| The problem |
Output the data below in full, byte for byte. Nothing may differ.

[Pixel coordinate grounding data]
= Beginning of Section =

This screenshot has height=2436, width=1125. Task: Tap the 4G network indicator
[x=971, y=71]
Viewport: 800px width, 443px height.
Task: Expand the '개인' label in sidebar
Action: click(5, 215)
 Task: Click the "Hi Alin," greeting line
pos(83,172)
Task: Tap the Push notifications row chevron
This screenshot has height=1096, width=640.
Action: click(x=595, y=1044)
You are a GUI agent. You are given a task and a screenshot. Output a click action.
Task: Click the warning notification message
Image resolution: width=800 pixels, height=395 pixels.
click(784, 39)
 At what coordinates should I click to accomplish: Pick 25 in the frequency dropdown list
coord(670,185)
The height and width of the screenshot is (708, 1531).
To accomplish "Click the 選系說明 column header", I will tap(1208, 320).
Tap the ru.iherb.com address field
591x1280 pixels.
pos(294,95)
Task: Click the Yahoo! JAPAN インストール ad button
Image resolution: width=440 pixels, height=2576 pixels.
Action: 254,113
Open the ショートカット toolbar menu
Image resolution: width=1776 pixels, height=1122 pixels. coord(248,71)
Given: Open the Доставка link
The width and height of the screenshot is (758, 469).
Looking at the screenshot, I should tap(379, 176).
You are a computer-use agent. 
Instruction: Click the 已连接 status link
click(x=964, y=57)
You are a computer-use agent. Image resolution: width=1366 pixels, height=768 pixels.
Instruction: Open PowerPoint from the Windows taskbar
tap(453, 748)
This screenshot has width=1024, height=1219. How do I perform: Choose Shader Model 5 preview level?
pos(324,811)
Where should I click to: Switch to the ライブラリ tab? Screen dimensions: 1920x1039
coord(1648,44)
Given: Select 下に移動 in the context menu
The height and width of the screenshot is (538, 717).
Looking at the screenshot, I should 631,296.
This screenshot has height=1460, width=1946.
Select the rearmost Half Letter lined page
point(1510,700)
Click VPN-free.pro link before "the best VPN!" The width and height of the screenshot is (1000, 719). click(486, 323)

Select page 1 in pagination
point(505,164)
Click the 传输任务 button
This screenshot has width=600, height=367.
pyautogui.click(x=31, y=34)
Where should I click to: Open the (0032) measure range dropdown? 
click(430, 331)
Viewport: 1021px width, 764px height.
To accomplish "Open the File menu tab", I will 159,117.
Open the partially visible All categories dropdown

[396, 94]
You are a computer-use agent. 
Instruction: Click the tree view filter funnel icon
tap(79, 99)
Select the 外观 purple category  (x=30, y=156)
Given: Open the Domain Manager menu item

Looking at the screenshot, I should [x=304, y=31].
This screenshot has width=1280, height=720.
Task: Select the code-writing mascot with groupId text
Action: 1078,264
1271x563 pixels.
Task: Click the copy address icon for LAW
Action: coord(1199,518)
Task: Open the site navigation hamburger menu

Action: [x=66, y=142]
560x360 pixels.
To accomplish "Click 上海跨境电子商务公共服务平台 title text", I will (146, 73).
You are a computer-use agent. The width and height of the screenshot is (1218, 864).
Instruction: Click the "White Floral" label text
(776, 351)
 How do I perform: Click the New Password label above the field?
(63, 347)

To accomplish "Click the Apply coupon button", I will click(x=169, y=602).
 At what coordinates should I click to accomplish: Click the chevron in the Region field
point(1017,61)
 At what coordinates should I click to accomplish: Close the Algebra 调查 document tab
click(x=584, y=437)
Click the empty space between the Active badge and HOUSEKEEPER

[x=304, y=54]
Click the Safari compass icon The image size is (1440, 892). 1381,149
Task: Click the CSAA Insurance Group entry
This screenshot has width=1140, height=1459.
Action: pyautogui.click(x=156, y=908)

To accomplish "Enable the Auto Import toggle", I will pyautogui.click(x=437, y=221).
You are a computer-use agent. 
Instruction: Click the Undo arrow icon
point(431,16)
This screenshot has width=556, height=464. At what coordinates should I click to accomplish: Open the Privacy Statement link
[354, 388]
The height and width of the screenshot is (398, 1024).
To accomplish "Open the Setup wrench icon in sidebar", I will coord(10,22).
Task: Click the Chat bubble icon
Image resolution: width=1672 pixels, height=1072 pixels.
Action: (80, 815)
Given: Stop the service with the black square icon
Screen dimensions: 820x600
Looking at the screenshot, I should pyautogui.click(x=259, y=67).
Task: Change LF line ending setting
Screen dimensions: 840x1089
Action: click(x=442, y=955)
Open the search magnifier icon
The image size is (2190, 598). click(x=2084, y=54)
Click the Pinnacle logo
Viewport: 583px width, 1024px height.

= End of Section =

| Exercise result |
This screenshot has height=2436, width=1125. Task: Tap the 4G network indicator
[x=971, y=71]
Viewport: 800px width, 443px height.
Task: Expand the '개인' label in sidebar
Action: click(5, 215)
 Task: Click the "Hi Alin," greeting line
pos(83,172)
Task: Tap the Push notifications row chevron
This screenshot has height=1096, width=640.
Action: click(x=595, y=1044)
You are a GUI agent. You are given a task and a screenshot. Output a click action.
Task: Click the warning notification message
Image resolution: width=800 pixels, height=395 pixels.
click(784, 39)
 At what coordinates should I click to accomplish: Pick 25 in the frequency dropdown list
coord(670,185)
The height and width of the screenshot is (708, 1531).
To accomplish "Click the 選系說明 column header", I will tap(1208, 320).
Tap the ru.iherb.com address field
591x1280 pixels.
pos(294,95)
Task: Click the Yahoo! JAPAN インストール ad button
Image resolution: width=440 pixels, height=2576 pixels.
Action: 254,113
Open the ショートカット toolbar menu
Image resolution: width=1776 pixels, height=1122 pixels. coord(248,71)
Given: Open the Доставка link
The width and height of the screenshot is (758, 469).
Looking at the screenshot, I should tap(379, 176).
You are a computer-use agent. 
Instruction: Click the 已连接 status link
click(x=964, y=57)
You are a computer-use agent. Image resolution: width=1366 pixels, height=768 pixels.
Instruction: Open PowerPoint from the Windows taskbar
tap(453, 748)
This screenshot has width=1024, height=1219. How do I perform: Choose Shader Model 5 preview level?
pos(324,811)
Where should I click to: Switch to the ライブラリ tab? Screen dimensions: 1920x1039
coord(1648,44)
Given: Select 下に移動 in the context menu
The height and width of the screenshot is (538, 717).
Looking at the screenshot, I should 631,296.
This screenshot has height=1460, width=1946.
Select the rearmost Half Letter lined page
point(1510,700)
Click VPN-free.pro link before "the best VPN!" The width and height of the screenshot is (1000, 719). click(486, 323)

Select page 1 in pagination
point(505,164)
Click the 传输任务 button
This screenshot has width=600, height=367.
pyautogui.click(x=31, y=34)
Where should I click to: Open the (0032) measure range dropdown? 
click(430, 331)
Viewport: 1021px width, 764px height.
To accomplish "Open the File menu tab", I will 159,117.
Open the partially visible All categories dropdown

[396, 94]
You are a computer-use agent. 
Instruction: Click the tree view filter funnel icon
tap(79, 99)
Select the 外观 purple category  (x=30, y=156)
Given: Open the Domain Manager menu item

Looking at the screenshot, I should [x=304, y=31].
This screenshot has width=1280, height=720.
Task: Select the code-writing mascot with groupId text
Action: 1078,264
1271x563 pixels.
Task: Click the copy address icon for LAW
Action: coord(1199,518)
Task: Open the site navigation hamburger menu

Action: [x=66, y=142]
560x360 pixels.
To accomplish "Click 上海跨境电子商务公共服务平台 title text", I will (146, 73).
You are a computer-use agent. The width and height of the screenshot is (1218, 864).
Instruction: Click the "White Floral" label text
(776, 351)
 How do I perform: Click the New Password label above the field?
(63, 347)

To accomplish "Click the Apply coupon button", I will click(x=169, y=602).
 At what coordinates should I click to accomplish: Click the chevron in the Region field
point(1017,61)
 At what coordinates should I click to accomplish: Close the Algebra 调查 document tab
click(x=584, y=437)
Click the empty space between the Active badge and HOUSEKEEPER

[x=304, y=54]
Click the Safari compass icon The image size is (1440, 892). 1381,149
Task: Click the CSAA Insurance Group entry
This screenshot has width=1140, height=1459.
Action: pyautogui.click(x=156, y=908)

To accomplish "Enable the Auto Import toggle", I will pyautogui.click(x=437, y=221).
You are a computer-use agent. 
Instruction: Click the Undo arrow icon
point(431,16)
This screenshot has width=556, height=464. At what coordinates should I click to accomplish: Open the Privacy Statement link
[354, 388]
The height and width of the screenshot is (398, 1024).
To accomplish "Open the Setup wrench icon in sidebar", I will coord(10,22).
Task: Click the Chat bubble icon
Image resolution: width=1672 pixels, height=1072 pixels.
Action: (80, 815)
Given: Stop the service with the black square icon
Screen dimensions: 820x600
Looking at the screenshot, I should pyautogui.click(x=259, y=67).
Task: Change LF line ending setting
Screen dimensions: 840x1089
Action: click(x=442, y=955)
Open the search magnifier icon
The image size is (2190, 598). click(x=2084, y=54)
Click the Pinnacle logo
Viewport: 583px width, 1024px height.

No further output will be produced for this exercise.